BMC Med Res Methodol. 2013 Aug 21;13:105. doi: 10.1186/1471-2288-13-105.
Primary care databases are a major source of data for epidemiological and health services research. However, most studies are based on coded information, ignoring information stored in free text. Using the early presentation of rheumatoid arthritis (RA) as an exemplar, our objective was to estimate the extent of data hidden within free text, using a keyword search.
We examined the electronic health records (EHRs) of 6,387 patients from the UK, aged 30 years and older, with a first coded diagnosis of RA between 2005 and 2008. We listed indicators for RA which were present in coded format and ran keyword searches for similar information held in free text. The frequency of indicator code groups and keywords from one year before to 14 days after RA diagnosis were compared, and temporal relationships examined.
One or more keyword for RA was found in the free text in 29% of patients prior to the RA diagnostic code. Keywords for inflammatory arthritis diagnoses were present for 14% of patients whereas only 11% had a diagnostic code. Codes for synovitis were found in 3% of patients, but keywords were identified in an additional 17%. In 13% of patients there was evidence of a positive rheumatoid factor test in text only, uncoded. No gender differences were found. Keywords generally occurred close in time to the coded diagnosis of rheumatoid arthritis. They were often found under codes indicating letters and communications.
Potential cases may be missed or wrongly dated when coded data alone are used to identify patients with RA, as diagnostic suspicions are frequently confined to text.
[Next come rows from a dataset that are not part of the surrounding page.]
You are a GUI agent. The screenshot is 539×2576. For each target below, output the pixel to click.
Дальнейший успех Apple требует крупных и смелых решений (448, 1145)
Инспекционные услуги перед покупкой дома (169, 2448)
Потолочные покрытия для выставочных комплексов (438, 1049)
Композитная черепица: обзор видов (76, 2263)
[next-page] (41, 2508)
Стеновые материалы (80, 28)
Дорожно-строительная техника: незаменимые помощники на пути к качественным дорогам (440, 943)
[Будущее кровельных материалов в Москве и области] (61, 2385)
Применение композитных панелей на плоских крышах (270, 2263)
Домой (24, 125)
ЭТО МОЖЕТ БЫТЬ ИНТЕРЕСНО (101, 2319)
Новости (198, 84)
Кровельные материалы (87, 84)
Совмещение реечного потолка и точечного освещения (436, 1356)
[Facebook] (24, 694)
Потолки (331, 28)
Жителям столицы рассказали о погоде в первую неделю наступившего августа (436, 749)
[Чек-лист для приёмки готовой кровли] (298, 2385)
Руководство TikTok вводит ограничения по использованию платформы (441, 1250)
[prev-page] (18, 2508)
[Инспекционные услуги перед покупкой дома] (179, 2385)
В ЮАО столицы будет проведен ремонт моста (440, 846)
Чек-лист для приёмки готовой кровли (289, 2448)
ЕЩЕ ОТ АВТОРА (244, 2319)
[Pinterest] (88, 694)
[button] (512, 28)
The use of EHRs to create disease registers or assess quality of care will be misleading if free text information is not taken into account. Methods to facilitate the automated processing of text need to be developed and implemented.
初级保健数据库是进行流行病学和卫生服务研究的主要数据来源。然而,大多数研究都是基于编码信息,而忽略了存储在自由文本中的信息。以类风湿关节炎(RA)的早期表现为例,我们的目的是使用关键字搜索来估计隐藏在自由文本中的数据量。
我们检查了来自英国的 6387 名年龄在 30 岁及以上的患者的电子健康记录(EHR),这些患者在 2005 年至 2008 年间首次被编码诊断为 RA。我们列出了以编码形式存在的 RA 指标,并对自由文本中类似的信息进行了关键字搜索。比较了 RA 诊断前一年到 14 天内指标代码组和关键字的频率,并检查了时间关系。
在 RA 诊断代码之前,有 29%的患者的自由文本中发现了一个或多个 RA 的关键字。14%的患者有炎症性关节炎诊断的关键字,而只有 11%的患者有诊断代码。3%的患者有滑膜炎的代码,但另外 17%的患者有相关关键字。在 13%的患者中,只有文字记录而没有编码的类风湿因子检测呈阳性。未发现性别差异。关键字通常与 RA 的编码诊断时间接近。它们通常出现在指示信件和通信的代码下。
仅使用编码数据来识别 RA 患者可能会错过或错误地记录潜在病例,因为诊断怀疑通常仅限于文本。如果不考虑自由文本信息,使用 EHR 来创建疾病登记册或评估护理质量将产生误导。需要开发和实施方法来促进文本的自动处理。